Camp Inc. seeks to provide 7th through 12th graders with a unique Jewish summer camp experience that will spur creativity and invention through entrepreneurship. The ultimate goal of this camp for budding business leaders is to promote confidence, independence, leadership and philanthropy, all the while encouraging Jewish values in a dynamic Jewish summer camp community.

More than an MBA program for teens, Camp Inc. promises to teach practical entrepreneurship and real life start up experiences.

Camp Inc - Jewish Camp Entrepreurship

Josh Pierce, the chief camp officer, has a strong background in both Jewish camp and business leadership. After selling his event production company in 2011, Pierce, 35, teamed up with the Boulder Jewish Community Center where his friend Jonathan Lev serves as the executive director. Together with Camp Inc.’s Chief Operating Officer Daniel Baer, the three men have traveled the country recruiting campers, as well as startup veterans to serve as mentors and teachers for their inaugural summer: “Not only have I been doing something entrepreneurial by starting an overnight camp from scratch, I will also be able to teach teens how to start their own businesses.”

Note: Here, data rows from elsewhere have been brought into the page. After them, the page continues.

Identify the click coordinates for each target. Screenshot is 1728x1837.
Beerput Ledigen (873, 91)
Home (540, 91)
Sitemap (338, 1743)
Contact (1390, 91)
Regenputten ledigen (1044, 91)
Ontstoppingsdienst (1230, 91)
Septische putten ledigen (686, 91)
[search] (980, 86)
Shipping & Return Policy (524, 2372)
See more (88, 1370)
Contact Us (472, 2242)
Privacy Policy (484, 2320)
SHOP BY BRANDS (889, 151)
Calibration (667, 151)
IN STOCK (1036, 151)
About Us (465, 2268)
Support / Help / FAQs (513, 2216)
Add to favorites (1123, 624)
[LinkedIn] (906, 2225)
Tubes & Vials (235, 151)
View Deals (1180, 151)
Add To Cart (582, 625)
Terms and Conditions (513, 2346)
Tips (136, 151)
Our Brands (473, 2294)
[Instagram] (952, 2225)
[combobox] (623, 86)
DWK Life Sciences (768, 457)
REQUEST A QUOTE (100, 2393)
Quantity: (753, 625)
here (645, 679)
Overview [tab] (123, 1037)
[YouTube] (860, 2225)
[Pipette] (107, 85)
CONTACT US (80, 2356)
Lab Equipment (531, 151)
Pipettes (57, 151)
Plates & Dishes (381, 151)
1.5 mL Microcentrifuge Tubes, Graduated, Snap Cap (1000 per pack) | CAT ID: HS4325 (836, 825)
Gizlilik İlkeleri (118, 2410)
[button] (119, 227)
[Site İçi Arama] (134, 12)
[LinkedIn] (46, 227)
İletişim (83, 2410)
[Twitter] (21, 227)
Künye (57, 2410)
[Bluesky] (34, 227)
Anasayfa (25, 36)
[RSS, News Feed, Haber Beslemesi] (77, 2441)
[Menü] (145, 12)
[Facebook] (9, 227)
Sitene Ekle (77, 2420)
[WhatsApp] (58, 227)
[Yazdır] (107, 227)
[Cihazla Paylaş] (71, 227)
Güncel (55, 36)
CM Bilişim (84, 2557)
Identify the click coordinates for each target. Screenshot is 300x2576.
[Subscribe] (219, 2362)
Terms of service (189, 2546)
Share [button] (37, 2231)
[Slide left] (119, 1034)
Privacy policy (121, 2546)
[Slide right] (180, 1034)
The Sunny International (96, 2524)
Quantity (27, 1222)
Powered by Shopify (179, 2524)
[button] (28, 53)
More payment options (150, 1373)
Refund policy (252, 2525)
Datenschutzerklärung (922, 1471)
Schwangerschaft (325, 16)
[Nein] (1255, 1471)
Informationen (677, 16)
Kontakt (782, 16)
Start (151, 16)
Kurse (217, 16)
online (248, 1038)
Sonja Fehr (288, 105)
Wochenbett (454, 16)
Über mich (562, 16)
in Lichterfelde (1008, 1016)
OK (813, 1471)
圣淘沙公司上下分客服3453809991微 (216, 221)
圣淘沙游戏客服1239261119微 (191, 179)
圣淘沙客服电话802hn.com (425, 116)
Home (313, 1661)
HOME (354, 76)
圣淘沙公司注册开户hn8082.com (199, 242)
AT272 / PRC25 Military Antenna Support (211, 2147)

The camp is looking for current Jewish 6th-11th graders who are creative, inventive and show problem-solving ability. “Essentially, we’re looking for tinkerers,” Pierce explains. “Our camp will appeal to those teens who are constantly asking themselves how they can perform tasks more efficiently.”

The idea is that Camp Inc. will model what life should be like for a young person running a startup venture. “We’re on a residential camp property with an archery range, sports fields, high ropes elements, hiking and biking,” says Pierce. “Just like a real-life entrepreneur who needs breaks and a release from working on their company, campers at Camp Inc. will have plenty of time to enjoy our property’s recreational activities.”

Startup teams will be formed at camp with guest entrepreneurs who will visit each day to work with the campers and help these teams. Each week will culminate in a pitch day resembling the format of the “Shark Tank” reality television show. Entrepreneurs, angel investors and venture capitalists from Boulder and Denver will be on hand to field pitches from the campers. There are two pitch days in each session – the first will allow the campers to validate their idea and receive feedback from real-life entrepreneurs and investors, while on the second pitch day they can win prizes or seed money for their startup. Campers’ startups can be a service or a product and can even be a nonprofit organization.

Three days of the week the campers spend their days on camp property with a healthy mix of recreational activities, cabin time and startup planning time. Two days a week they will board buses to go on experiential tours to local companies in the Boulder area where they will meet with entrepreneurs or survey individuals and receive feedback about their products.

Then there will be a full Shabbat experience in which they leave the specialty behind and celebrate the value of community and family. The camp leadership sees this as an opportunity to unplug and teach work-life balance in an entrepreneur’s life. In fact, as Lev explains, “The Boulder JCC and Camp Inc. recently joined the National Day of Unplugging through Reboot.”

The camp’s business specialist, Abby Schneider, has a doctorate in marketing research at the University of Colorado at Boulder and teaches university level business courses. The bunk counselor, Carolyn Shillinglaw, is a social entrepreneurship major at Tulane University with a Jewish camping background from the Reform movement’s URJ camps.

While the camp is located in Boulder and plans to draw heavily from the local Denver and Boulder Jewish communities, campers are already registered from Florida, New York, New Jersey, Texas, Michigan, California, Illinois and Arizona.

“We’re looking to create to the next generation of entrepreneurs that are connected to Jewish life,” Lev said. “Who knows, we might just discover the next Steve Jobs or Mark Zuckerberg this summer.”